About 2 years ago we’ve jumpstarted our Native DSP platform. At the time we needed to move fast and think tactically. Making sure we make the most of our time every step of the way.
Setting up and managing the infrastructure for a metrics backend like Graphite was certainly not considered a priority at the time. So we started out with a managed metrics service and then migrated our metrics infrastructure to a modern open source stack.
Our application emits a ton of metrics of various types:
- Performance metrics – per request timers and counters, internal api call timers, …

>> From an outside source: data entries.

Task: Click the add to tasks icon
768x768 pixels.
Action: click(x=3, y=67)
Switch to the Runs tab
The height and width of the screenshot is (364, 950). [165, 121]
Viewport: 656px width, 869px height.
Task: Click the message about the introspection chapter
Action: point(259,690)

- Application state metrics – e.g. number of items waiting for processing
- System level performance metrics – e.g. AWS CloudWatch data on RDS & SQS
- Composite metrics – metrics that are a function of other metrics i.e. if you have requests per second and number of cores in your autoscale cluster, you can observe requests per second per core
To manage all these metrics we require a metrics backend capable of ingesting measurements in real time and a flexible data visualization platform with a capability of displaying large number of metrics on standalone screens we have hanging on various parts of our office.
We consider New Relic as a great addition to the end solution, but not as a standalone-solve-it-all platform for our requirements.
Starting with Librato
At that time Librato offered a great shortcut to get up and running quickly without having to worry about any capacity planning, since librato offered that we simply pay everything “on demand”.
Below you can see the gist of our architecture with respect to our metrics backend (Librato) with major complexity abstracted away.
Application nodes, which are autoscaled, each have an instance of Statsd. We’ve made this pragmatic design decision, because Statsd had a low resource footprint on each application node, thus eliminating the need for any highly available centralized Statsd setup.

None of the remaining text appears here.